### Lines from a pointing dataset
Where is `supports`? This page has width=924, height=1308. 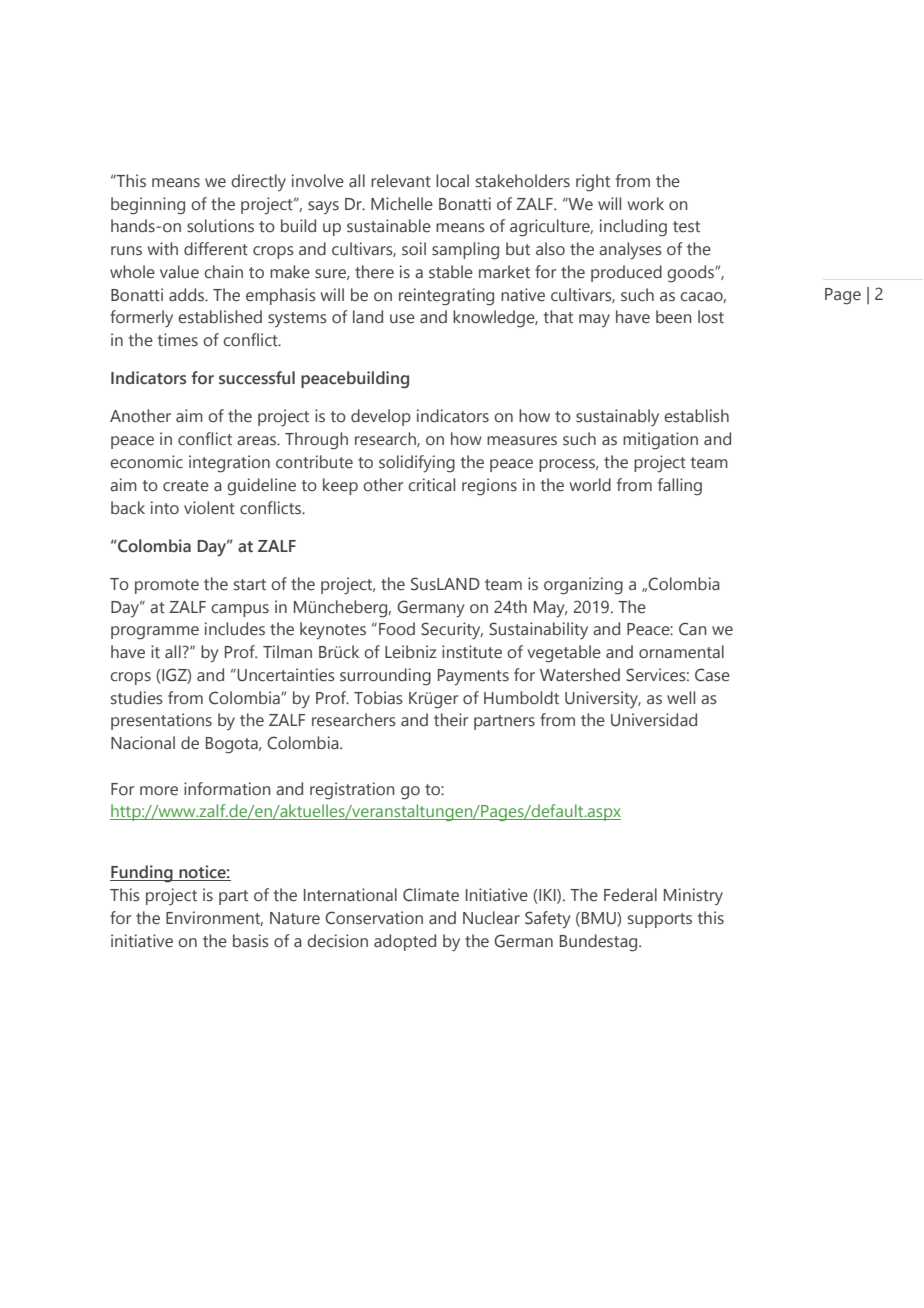 supports is located at coordinates (660, 920).
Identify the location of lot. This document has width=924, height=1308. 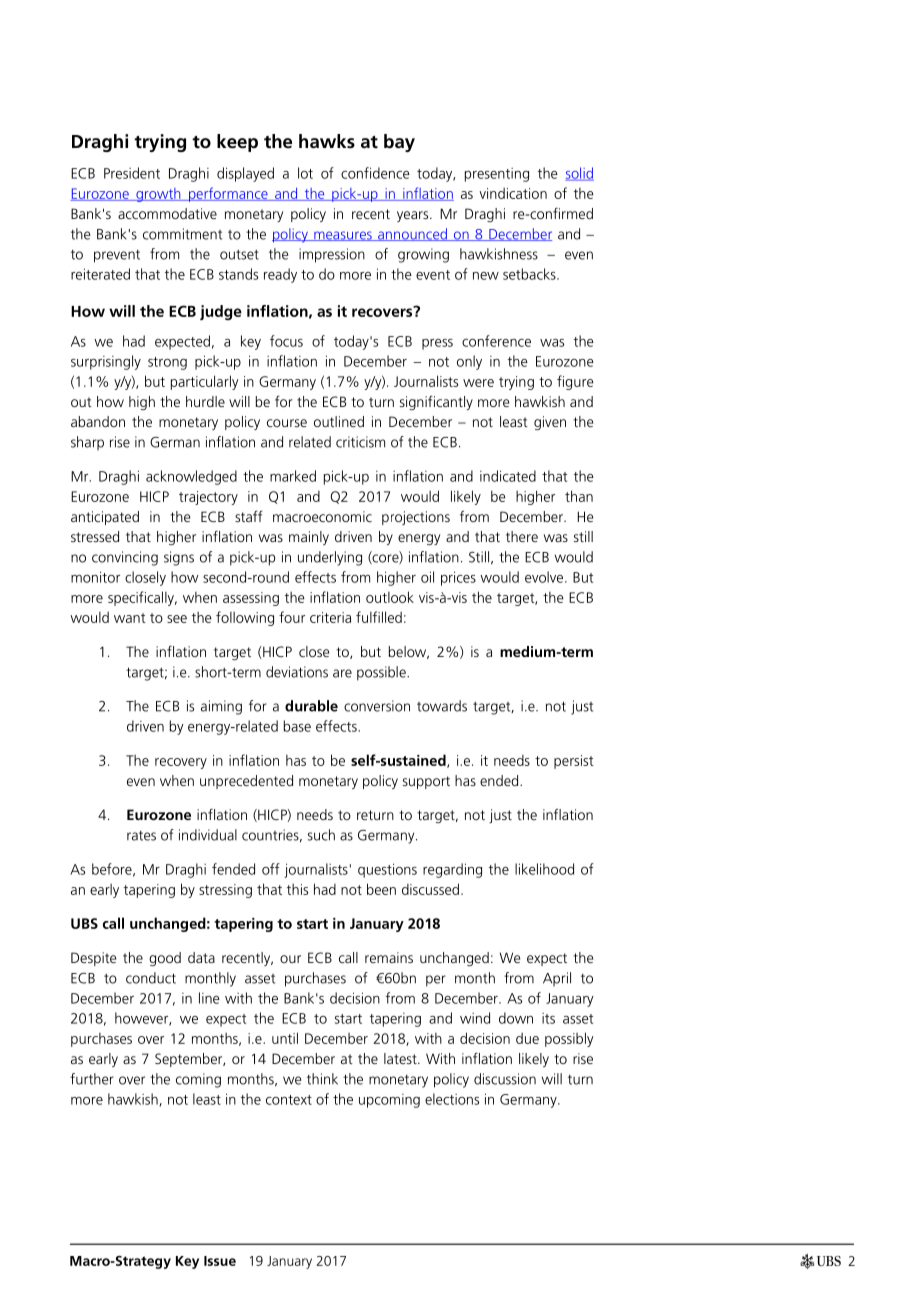
(305, 173).
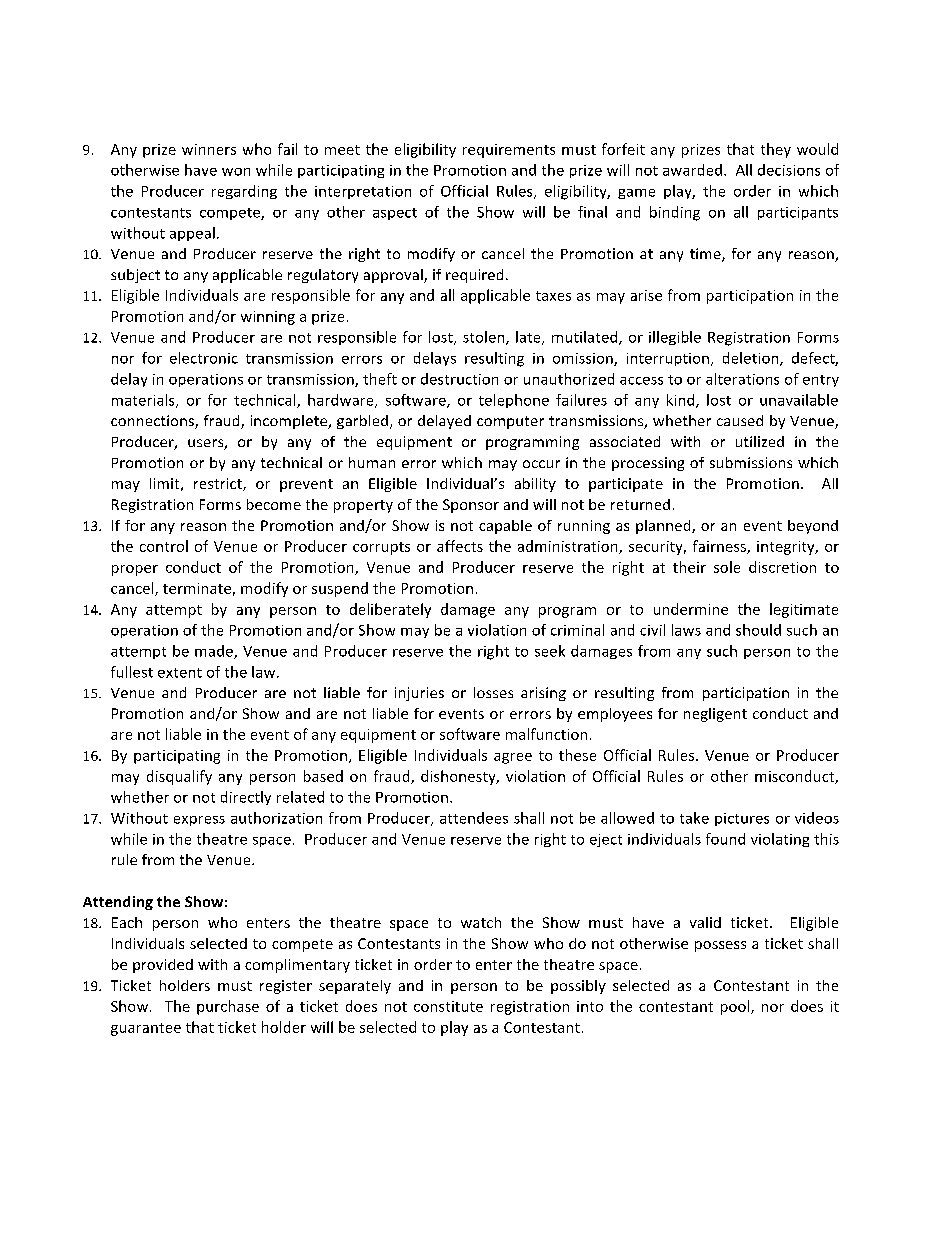 The image size is (952, 1233). What do you see at coordinates (448, 1006) in the image?
I see `constitute` at bounding box center [448, 1006].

### AIM OF THE EXERCISE
Change "document" to "page" in the lines from the one containing "Identify the location" through the last line, keeping everything else as it is. Give only those lines, and leave the pictures out.

### TASK OUTPUT
Identify the location of lot. This page has width=924, height=1308. 
(305, 173).
 The image size is (952, 1233). What do you see at coordinates (448, 1006) in the image?
I see `constitute` at bounding box center [448, 1006].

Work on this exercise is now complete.